According to a White House press release, President Clinton wants to read this biography by a University of Toronto political scientist, Professor Jean Edward Smith (also the author of a forthcoming life of Mackenzie King). Since there is a good chance that Clinton will be called upon to nominate at least one more Supreme Court judge, it makes sense that he would want to read about John Marshall, the first significant Chief Justice of the United States Supreme Court. If Clinton starts to read this book, he will probably finish it. It is thoroughly researched, well-written, and captivating.
John Marshall lived a full life. He lived in interesting times, and he took advantage of those times. Born into a working-class Virginia family (somewhat distantly related to the wealthier Thomas Jefferson), Marshall joined George Washington's army and fought against the British during the American War of Independence. After the war, he became a successful attorney, argued the Federalist cause in the Constitutional Debates, and was well on his way to making a tidy fortune at the bar (and through land acquisitions), when he succumbed to the repeated invitations of George Washington and the second President, John Adams, to enter political life.

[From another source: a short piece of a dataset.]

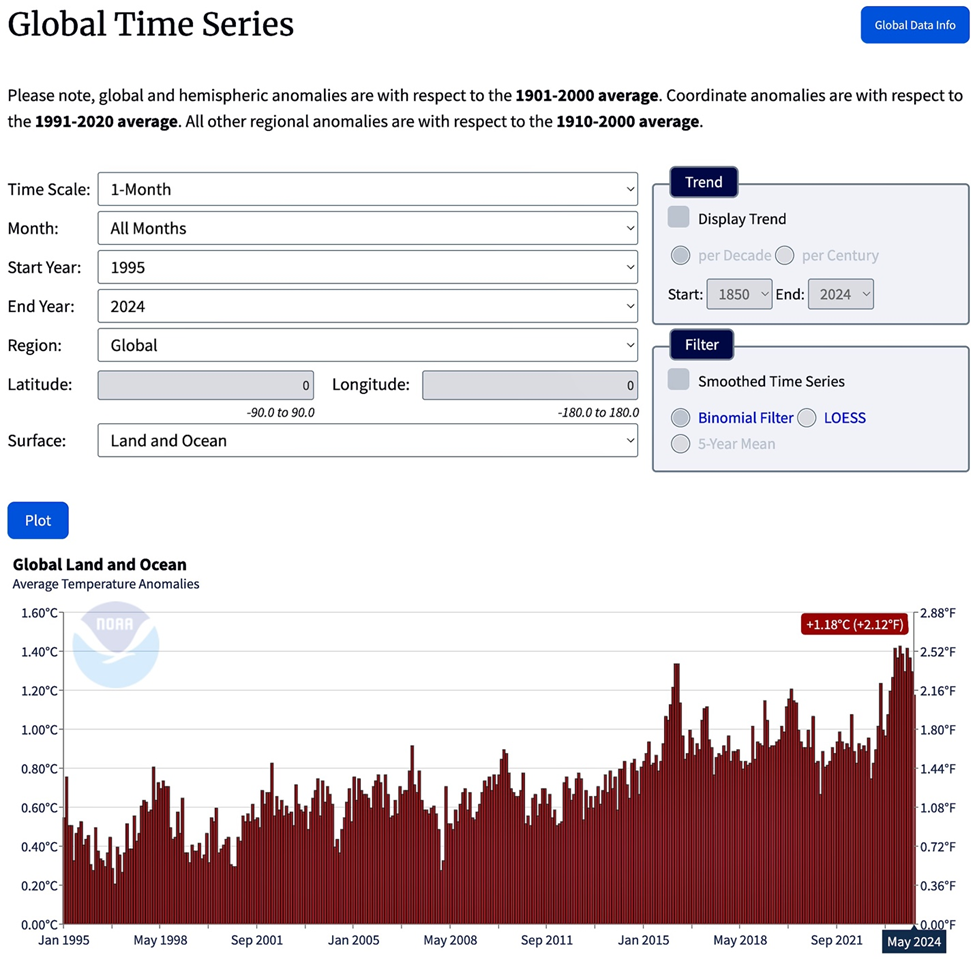Viewport: 975px width, 959px height.
Task: Select the per Century radio option
Action: [785, 255]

Like the young John A. Macdonald, the young Marshall was not wealthy; he needed to practise law to provide for his family. Like Macdonald, Marshall enjoyed drinking and despite (or perhaps partly because of) his gregarious personality was recognized as a superior politician by both friend and foe. (In 1807 during the Aaron Burr treason trial, Thomas Jefferson referred to Marshall and himself as "giants".) Although he was skilled at politics, Marshall did not jump at political appointments. Consider the impressive list of jobs he turned down: Attorney General, U.S. Minister to France, Associate Justice of the U.S. Supreme Court, and Secretary of War.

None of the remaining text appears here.